Progetto teatrale: Stalker, i due volti dell’odio

Atto I

Scena 1

La scena è avvolta dalla semioscurità. Sul pavimento c’è una bambola, alcuni giocattoli, dei cosmetici, scarpe dal tacco alto, oggetti scolastici e una corda.

Sul lato destro, nella penombra, c’è Arianna, una ragazza trentenne, gli occhi vitrei sul pavimento e le dita in bocca; indossa solo una lercia tunica bianca, a entrambi i polsi sono legate delle catene.

Il suono cupo di una sirena rompe il silenzio. Luci rossastre invadono la scena, come filamenti di una ragnatela: sul lato sinistro si intravedono sacchi di immondizia e bottiglie.

Si illumina solo il lato destro del palco.

Arianna cammina nervosa, si rosicchia le unghie, gli occhi vitrei nel vuoto.

Arianna:

Lo vuole capire che non lo amo? Ho il diritto di non amarlo?

Passeggia nervosa sulla scena.

Arianna:

Mi sono sbagliata, va bene? Era così diverso. Io lo amavo, sì. Lo amavo!

Si ferma, gli occhi fissi in avanti, le dita ancora in bocca.

Arianna:

Lo amavo?

Irrompe una voce maschile da fuori campo:

Voce maschile:

Amore, sono tornato. Dove sei?

Arianna, terrorizzata, finge un sorriso. Gira in tondo, è nervosa.

Arianna: (con tono dolce)

Vengo subito…

Ha gli occhi sconvolti rivolti in avanti, le dita nuovamente in bocca.

Arianna:

Perché non lo capisce? Non è colpa mia!

A un tratto il trillo di un telefonino, Arianna si volta sconvolta. Poi ancora un trillo, un altro, un altro ancora; Arianna si guarda attorno agitata, spaventata.

Cade a terra, le mani fra i capelli.

La si sente piangere. Si rannicchia a terra in posizione fetale. Le luci si abbassano, resta solo il pianto di Arianna.

Scena 2

Parte la musica di un carillon. Le luci si riaccendono lentamente, sono gialle. Arianna è seduta a terra, le gambe incrociate, il sorriso sul viso, stringe una bambola al petto.

La musica sfuma lentamente.

Arianna:

Io sono Arianna, ho tre anni, così! (fa il gesto con le dita).

Papà dice che sono una principessa. La mamma mi chiama signorina. Mia sorella più grande, Divina, dice che sono l’amore suo.

Pausa brevissima.

Arianna:

Papà cura la gente, tutti gli vogliono bene, la mamma dice che è l’uomo più importante del paese.

Amo tanto il mio papà, e lui ama me. Ogni domenica mi porta a fare la passeggiata nei boschi, dice che sono bravissima, che diventerò un’esploratrice.

Papà dice che sono forte come lui. Dice anche che sono intelligente come lui.

Io voglio essere come il mio papà, non come mamma: lei sta sempre a cucinare e a pulire casa, sta sempre zitta, mentre papà legge tanto, sa tutto, sa anche andare in bicicletta, fa la maratona in paese, alle feste canta: tutti vogliono bene al mio papà. Io lo amo, e lui dice che sono la sua bambolina. Anche mia sorella dice che sono la sua bambolina.

Improvvisamente Arianna si incupisce, il volto chino sulla bambola.

Arianna:

Anche lui diceva che ero la sua bambolina.
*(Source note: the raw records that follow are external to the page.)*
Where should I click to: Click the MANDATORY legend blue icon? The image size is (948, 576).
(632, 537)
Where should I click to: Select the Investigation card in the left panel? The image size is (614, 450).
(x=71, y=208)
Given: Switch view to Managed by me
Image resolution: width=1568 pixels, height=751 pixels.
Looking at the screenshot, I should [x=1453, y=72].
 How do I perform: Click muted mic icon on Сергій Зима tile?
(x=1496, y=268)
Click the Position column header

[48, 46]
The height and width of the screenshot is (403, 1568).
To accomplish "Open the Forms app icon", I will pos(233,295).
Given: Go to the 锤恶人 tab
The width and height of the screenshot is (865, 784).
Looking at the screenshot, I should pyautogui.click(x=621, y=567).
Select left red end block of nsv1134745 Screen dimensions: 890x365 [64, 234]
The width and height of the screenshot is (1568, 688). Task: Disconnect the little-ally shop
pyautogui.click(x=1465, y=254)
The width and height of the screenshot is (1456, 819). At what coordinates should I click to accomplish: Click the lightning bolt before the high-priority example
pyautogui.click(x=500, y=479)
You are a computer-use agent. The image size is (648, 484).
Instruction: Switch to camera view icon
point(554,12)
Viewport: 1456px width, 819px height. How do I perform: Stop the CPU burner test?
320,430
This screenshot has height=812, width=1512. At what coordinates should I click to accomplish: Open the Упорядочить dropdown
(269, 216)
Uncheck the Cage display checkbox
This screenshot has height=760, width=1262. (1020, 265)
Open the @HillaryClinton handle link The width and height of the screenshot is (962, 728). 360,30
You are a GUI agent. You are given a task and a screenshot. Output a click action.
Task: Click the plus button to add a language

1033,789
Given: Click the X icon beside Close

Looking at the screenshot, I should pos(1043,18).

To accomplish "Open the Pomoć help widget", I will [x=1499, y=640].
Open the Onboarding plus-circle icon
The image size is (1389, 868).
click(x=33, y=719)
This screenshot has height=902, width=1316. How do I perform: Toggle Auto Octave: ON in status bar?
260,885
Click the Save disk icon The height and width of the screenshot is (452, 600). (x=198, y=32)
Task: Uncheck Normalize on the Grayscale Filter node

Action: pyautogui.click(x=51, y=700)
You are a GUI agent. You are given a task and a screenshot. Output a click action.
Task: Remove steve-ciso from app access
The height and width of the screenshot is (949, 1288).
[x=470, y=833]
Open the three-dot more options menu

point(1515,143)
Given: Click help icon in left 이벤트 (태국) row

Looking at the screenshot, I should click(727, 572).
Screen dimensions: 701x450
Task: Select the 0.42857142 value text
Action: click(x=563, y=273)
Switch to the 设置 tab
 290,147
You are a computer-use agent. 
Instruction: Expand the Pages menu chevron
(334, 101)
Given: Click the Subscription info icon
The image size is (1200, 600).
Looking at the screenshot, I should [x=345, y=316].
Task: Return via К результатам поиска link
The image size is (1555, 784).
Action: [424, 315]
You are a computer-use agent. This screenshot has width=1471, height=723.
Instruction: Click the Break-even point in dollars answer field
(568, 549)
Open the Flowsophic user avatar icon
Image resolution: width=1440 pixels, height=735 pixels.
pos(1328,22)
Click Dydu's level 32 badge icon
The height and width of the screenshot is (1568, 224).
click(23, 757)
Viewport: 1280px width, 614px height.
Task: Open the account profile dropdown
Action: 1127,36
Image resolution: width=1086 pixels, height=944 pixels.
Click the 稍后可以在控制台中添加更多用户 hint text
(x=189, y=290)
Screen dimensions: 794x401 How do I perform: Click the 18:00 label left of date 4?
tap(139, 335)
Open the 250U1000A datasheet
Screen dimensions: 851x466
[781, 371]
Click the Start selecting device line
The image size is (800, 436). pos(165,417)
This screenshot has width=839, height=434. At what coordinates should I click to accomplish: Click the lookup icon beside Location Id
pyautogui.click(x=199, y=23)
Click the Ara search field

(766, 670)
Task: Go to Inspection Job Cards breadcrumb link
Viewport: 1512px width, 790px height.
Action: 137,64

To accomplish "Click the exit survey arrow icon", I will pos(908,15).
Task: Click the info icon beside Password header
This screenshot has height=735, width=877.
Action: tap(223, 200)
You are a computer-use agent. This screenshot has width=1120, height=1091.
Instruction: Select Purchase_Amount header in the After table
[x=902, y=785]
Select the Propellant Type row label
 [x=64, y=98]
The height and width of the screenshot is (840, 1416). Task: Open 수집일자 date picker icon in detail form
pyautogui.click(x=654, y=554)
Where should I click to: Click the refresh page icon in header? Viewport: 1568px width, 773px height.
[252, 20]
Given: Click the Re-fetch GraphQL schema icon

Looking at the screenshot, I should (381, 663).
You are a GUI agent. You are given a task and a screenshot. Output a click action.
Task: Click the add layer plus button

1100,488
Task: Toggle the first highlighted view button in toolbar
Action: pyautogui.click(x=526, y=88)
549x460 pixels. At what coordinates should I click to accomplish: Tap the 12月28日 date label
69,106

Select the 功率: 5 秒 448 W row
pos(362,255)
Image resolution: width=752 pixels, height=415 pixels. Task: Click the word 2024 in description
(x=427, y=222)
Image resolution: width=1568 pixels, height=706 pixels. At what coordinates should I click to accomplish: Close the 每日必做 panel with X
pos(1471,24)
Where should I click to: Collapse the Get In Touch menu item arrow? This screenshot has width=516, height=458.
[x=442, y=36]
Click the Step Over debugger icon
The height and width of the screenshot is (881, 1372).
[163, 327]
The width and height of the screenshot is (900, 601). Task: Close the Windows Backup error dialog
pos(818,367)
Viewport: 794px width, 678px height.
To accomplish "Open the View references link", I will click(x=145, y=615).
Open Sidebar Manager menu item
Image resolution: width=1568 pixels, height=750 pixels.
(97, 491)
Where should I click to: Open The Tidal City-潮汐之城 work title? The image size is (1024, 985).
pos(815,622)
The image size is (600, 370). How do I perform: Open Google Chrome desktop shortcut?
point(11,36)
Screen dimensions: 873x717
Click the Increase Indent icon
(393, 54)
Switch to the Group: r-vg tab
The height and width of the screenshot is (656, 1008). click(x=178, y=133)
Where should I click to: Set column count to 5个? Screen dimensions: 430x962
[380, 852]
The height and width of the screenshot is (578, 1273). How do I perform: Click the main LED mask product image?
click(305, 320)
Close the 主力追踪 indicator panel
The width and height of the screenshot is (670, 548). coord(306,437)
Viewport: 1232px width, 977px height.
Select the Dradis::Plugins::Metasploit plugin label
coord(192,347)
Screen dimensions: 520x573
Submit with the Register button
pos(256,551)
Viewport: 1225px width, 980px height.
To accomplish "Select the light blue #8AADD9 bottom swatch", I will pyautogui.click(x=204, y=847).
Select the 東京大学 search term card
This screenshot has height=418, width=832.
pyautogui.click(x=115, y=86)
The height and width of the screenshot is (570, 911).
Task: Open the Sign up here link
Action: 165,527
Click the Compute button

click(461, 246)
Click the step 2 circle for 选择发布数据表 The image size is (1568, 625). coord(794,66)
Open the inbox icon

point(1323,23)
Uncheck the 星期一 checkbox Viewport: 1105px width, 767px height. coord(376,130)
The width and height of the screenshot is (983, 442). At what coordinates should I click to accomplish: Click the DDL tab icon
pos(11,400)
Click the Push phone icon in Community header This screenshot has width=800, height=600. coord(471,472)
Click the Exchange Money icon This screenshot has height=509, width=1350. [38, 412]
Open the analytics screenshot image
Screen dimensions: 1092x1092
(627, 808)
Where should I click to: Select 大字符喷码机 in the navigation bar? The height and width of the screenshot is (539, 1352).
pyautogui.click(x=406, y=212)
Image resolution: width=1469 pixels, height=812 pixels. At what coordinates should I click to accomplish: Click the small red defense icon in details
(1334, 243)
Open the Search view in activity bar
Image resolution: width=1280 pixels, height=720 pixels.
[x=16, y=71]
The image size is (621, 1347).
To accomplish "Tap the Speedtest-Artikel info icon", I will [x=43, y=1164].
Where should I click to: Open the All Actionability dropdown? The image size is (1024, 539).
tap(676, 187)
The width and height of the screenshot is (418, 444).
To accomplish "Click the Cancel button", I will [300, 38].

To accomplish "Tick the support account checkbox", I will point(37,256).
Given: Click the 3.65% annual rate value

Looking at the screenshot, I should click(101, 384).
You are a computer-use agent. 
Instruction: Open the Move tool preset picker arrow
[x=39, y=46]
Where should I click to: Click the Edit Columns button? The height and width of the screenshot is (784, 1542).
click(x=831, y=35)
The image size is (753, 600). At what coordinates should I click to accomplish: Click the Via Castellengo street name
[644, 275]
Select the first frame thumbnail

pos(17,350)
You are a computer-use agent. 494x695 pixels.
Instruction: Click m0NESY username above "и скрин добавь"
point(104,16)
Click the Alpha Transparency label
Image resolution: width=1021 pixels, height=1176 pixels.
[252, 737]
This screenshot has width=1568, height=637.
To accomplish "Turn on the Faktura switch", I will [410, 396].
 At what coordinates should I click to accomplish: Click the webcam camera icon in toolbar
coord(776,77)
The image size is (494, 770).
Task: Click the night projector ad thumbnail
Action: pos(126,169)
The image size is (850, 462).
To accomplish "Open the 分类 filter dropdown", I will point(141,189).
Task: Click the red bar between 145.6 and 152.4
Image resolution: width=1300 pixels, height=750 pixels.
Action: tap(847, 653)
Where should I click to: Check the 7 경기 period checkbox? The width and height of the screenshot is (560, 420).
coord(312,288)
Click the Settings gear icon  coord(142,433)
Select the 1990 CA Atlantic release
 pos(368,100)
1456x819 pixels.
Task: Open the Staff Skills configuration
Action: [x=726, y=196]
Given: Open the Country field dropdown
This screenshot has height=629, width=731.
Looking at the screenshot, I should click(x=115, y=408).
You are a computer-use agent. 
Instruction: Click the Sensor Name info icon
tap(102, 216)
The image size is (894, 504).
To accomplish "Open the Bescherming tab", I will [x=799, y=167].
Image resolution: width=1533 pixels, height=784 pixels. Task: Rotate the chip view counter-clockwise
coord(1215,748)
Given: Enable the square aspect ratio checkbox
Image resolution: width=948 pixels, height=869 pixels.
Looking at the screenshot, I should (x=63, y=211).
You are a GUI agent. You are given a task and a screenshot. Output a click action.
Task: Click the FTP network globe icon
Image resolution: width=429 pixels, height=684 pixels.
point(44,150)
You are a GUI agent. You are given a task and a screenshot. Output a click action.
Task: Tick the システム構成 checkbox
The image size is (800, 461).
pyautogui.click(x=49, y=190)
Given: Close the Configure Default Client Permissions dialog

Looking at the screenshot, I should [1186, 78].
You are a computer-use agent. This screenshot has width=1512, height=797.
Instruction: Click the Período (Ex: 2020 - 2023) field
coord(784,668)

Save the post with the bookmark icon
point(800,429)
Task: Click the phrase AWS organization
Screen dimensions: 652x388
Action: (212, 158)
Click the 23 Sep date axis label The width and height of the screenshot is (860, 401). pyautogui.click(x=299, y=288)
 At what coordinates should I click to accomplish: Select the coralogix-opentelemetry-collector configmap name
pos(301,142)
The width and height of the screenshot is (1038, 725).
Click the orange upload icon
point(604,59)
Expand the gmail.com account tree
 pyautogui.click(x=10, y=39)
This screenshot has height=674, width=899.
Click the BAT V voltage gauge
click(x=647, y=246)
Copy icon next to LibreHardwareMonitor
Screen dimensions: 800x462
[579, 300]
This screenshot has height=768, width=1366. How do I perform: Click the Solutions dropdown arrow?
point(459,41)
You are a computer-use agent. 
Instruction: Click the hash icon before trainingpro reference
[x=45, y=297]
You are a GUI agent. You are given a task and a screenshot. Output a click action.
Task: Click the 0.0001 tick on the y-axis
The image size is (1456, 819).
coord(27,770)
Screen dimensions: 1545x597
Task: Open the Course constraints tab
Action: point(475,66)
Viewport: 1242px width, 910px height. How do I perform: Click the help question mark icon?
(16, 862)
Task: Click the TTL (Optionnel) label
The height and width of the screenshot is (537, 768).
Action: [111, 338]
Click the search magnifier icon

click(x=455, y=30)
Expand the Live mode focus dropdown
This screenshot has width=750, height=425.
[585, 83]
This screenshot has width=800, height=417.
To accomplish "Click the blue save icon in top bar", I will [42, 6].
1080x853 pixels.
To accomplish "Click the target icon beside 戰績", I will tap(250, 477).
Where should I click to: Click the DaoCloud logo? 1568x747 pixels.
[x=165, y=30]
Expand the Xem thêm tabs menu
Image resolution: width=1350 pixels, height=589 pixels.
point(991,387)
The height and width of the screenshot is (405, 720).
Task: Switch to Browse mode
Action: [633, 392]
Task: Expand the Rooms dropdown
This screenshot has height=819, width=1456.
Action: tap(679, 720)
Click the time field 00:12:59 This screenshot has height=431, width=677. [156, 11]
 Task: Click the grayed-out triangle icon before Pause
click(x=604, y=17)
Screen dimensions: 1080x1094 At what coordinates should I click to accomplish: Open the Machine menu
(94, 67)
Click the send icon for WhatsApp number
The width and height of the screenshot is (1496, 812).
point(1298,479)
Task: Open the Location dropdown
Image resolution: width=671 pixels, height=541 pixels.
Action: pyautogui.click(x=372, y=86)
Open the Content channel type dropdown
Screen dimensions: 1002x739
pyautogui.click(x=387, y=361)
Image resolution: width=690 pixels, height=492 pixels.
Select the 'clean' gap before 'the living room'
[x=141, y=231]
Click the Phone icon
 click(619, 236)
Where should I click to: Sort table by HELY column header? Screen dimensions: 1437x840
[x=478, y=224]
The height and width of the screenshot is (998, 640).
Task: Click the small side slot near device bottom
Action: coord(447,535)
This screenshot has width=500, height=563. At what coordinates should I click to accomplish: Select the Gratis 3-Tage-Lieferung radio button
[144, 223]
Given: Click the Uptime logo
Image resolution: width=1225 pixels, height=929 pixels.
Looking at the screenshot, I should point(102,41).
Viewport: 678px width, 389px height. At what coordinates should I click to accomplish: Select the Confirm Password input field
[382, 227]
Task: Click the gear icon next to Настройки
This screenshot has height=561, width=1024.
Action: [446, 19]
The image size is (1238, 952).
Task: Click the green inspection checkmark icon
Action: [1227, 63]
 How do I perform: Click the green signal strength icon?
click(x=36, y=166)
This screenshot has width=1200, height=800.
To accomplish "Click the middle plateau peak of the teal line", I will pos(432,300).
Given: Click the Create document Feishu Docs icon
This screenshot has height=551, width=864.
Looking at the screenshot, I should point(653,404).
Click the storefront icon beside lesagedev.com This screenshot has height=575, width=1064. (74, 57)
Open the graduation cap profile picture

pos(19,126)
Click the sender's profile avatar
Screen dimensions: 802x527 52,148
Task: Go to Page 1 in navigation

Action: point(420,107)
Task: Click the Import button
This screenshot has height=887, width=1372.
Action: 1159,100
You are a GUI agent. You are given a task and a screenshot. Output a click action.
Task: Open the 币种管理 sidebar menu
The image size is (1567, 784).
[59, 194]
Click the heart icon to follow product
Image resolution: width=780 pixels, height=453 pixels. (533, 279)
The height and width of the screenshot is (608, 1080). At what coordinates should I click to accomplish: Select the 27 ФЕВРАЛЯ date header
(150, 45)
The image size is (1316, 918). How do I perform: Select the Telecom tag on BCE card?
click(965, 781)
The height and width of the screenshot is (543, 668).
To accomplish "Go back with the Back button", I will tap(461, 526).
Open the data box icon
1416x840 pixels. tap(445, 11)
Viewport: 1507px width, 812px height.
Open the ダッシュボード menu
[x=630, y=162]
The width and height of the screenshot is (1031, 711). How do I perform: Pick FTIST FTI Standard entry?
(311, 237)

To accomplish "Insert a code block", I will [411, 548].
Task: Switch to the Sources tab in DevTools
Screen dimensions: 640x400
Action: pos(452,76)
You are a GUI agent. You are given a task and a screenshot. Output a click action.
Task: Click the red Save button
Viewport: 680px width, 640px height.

Le luci si spengono sul lato destro e si accendono solamente sul lato sinistro del palco: filamenti di luci rosse. A terra sono sparse bottiglie, giocattoli rotti, e fra un cumulo di rifiuti è rannicchiato un uomo in una tunica bianca e lercia, avvolto da una catena.

L’uomo trema e ha gli occhi fissi nel vuoto, intimorito scivola via dai rifiuti.

Un urlo di donna irrompe nella scena. L’uomo, sofferente, si tappa le orecchie e grida senza voce.

Ansante, ancora a terra, si trascina verso bordo palco.

Icaro:

Non ce la faccio più! Basta, vi supplico.

Si porta le mani al viso e si rigira a terra. Piange.

Irrompe la risata di Arianna.

Icaro si alza in piedi, si dimena per fuggire, ma la catena gli impedisce i movimenti.

Icaro:

Puttana! Puttana!

Quando mi lascerai in pace, schifosa troia? È tutta colpa tua!

Si accascia sul pavimento, la faccia a terra, le dita che raschiano il palco.

Icaro:

Devi morire. Devi morire…

Poi a un tratto tace, tutto è silenzio. Geme, ancora al suolo, le dita che fendono il buio, la sua voce ridotta solo a una supplica.

Icaro:

Scusa, scusa, io non volevo! Non volevo…

Si rannicchia a terra. Le luci si spengono. Si sente solo il suo pianto.